Problem to work on:
Using the entries below, restate word for word only the lines from the one with "Crochet (197, 214)" to the final line, leaving the pictures out.

Exercise data:
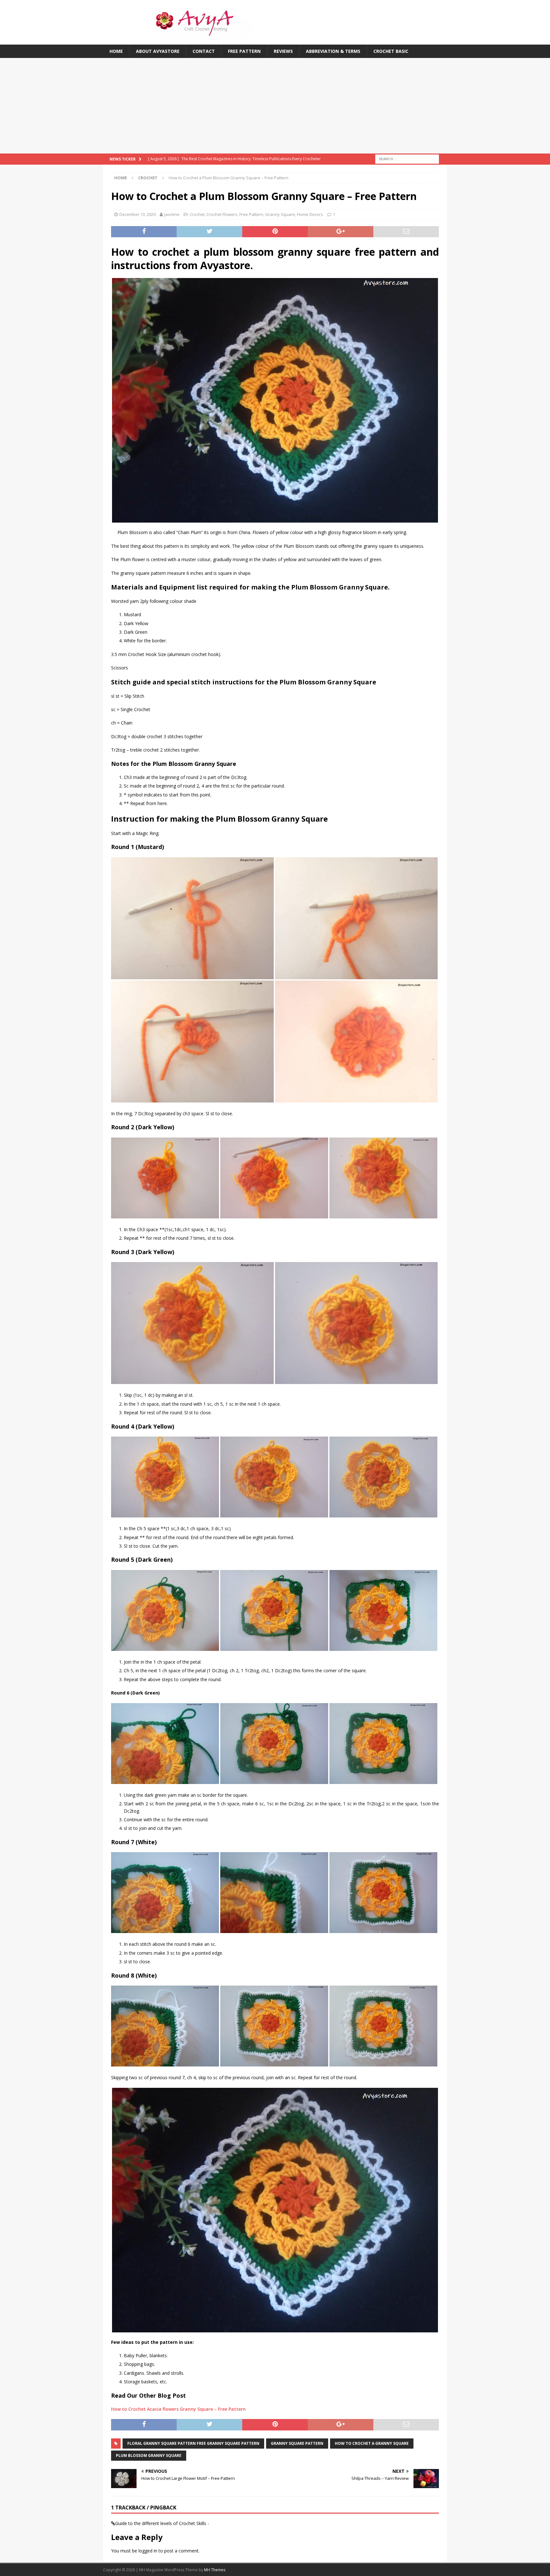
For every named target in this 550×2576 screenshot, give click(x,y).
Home (116, 51)
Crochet (197, 214)
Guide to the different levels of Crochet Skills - (162, 2523)
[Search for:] (407, 159)
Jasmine (172, 214)
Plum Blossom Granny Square (148, 2455)
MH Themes (214, 2569)
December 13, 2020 (137, 214)
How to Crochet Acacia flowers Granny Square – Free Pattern (178, 2409)
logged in (147, 2551)
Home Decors (310, 214)
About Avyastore (158, 51)
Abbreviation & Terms (333, 51)
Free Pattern (244, 51)
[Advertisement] (275, 105)
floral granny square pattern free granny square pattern (193, 2443)
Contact (204, 51)
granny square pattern (297, 2443)
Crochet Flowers (222, 214)
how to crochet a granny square (372, 2443)
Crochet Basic (390, 51)
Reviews (283, 51)
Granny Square (280, 214)
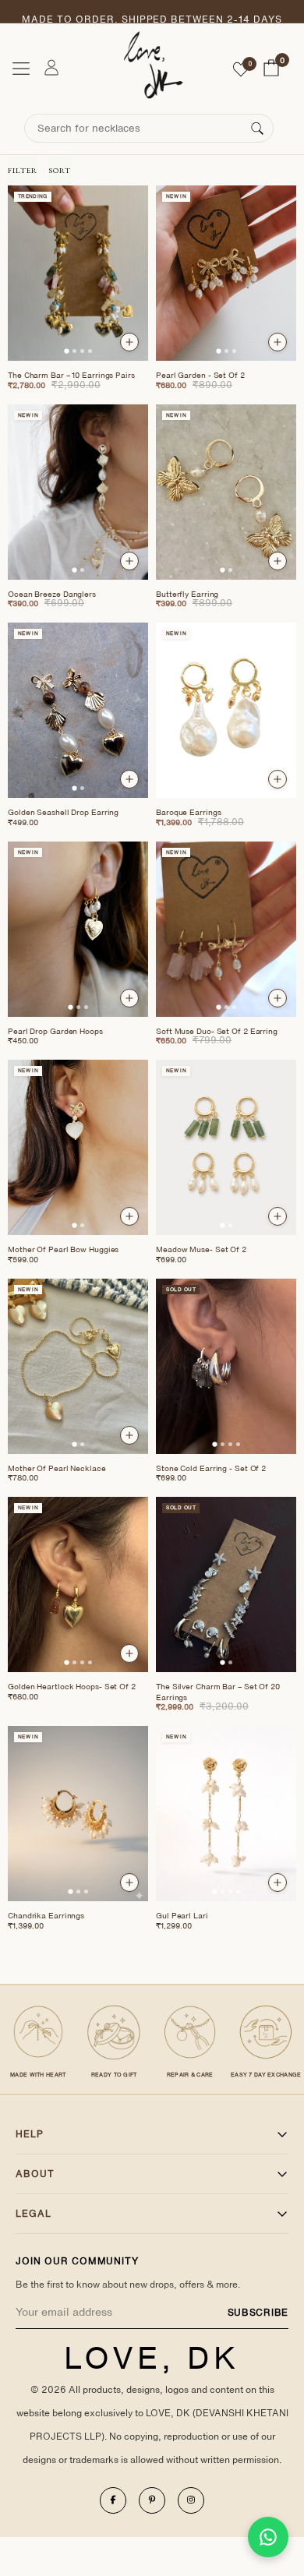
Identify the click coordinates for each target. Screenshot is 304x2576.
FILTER (22, 170)
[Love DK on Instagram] (191, 2500)
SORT (60, 170)
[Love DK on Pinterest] (152, 2500)
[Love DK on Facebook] (113, 2500)
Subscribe (258, 2312)
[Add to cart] (129, 342)
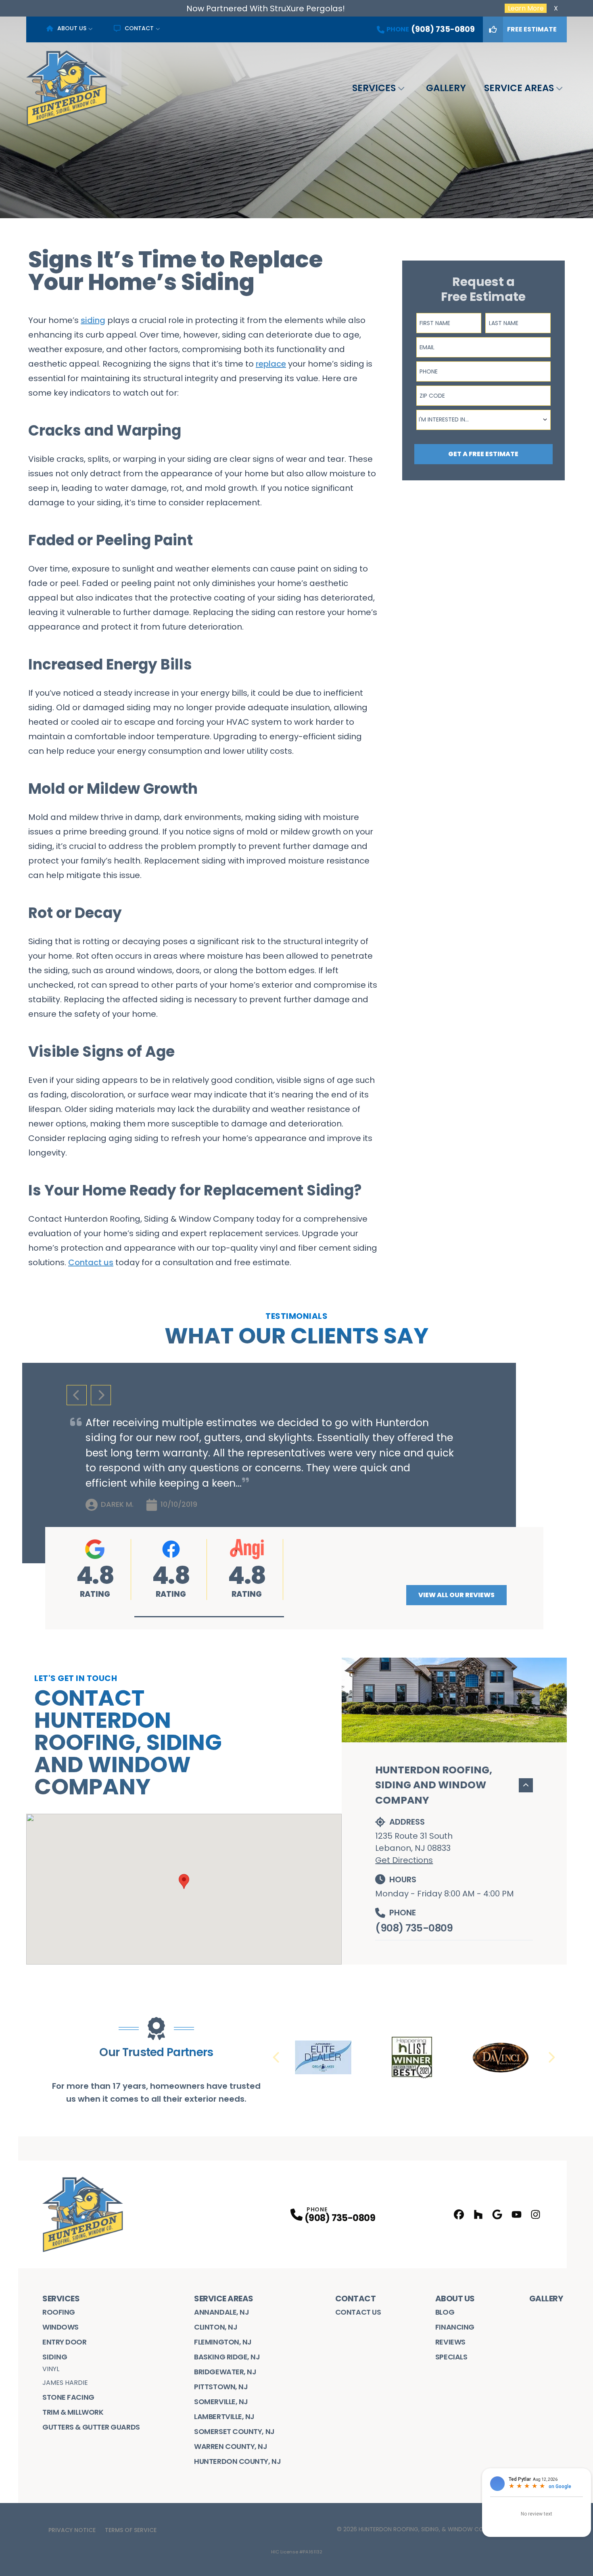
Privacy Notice (72, 2530)
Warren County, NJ (230, 2446)
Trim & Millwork (72, 2412)
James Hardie (65, 2382)
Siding (54, 2357)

Response:
Crochet (197, 214)
Guide to the different levels of Crochet Skills - (162, 2523)
[Search for:] (407, 159)
Jasmine (172, 214)
Plum Blossom Granny Square (148, 2455)
MH Themes (214, 2569)
December 13, 2020 (137, 214)
How to Crochet Acacia flowers Granny Square – Free Pattern (178, 2409)
logged in (147, 2551)
Home Decors (310, 214)
About Avyastore (158, 51)
Abbreviation & Terms (333, 51)
Free Pattern (244, 51)
[Advertisement] (275, 105)
floral granny square pattern free granny square pattern (193, 2443)
Contact (204, 51)
granny square pattern (297, 2443)
Crochet Flowers (222, 214)
how to crochet a granny square (372, 2443)
Crochet Basic (390, 51)
Reviews (283, 51)
Granny Square (280, 214)
Identify the click coordinates for each target. Screenshot is 304x2576.
FILTER (22, 170)
[Love DK on Instagram] (191, 2500)
SORT (60, 170)
[Love DK on Pinterest] (152, 2500)
[Love DK on Facebook] (113, 2500)
Subscribe (258, 2312)
[Add to cart] (129, 342)
Privacy Notice (72, 2530)
Warren County, NJ (230, 2446)
Trim & Millwork (72, 2412)
James Hardie (65, 2382)
Siding (54, 2357)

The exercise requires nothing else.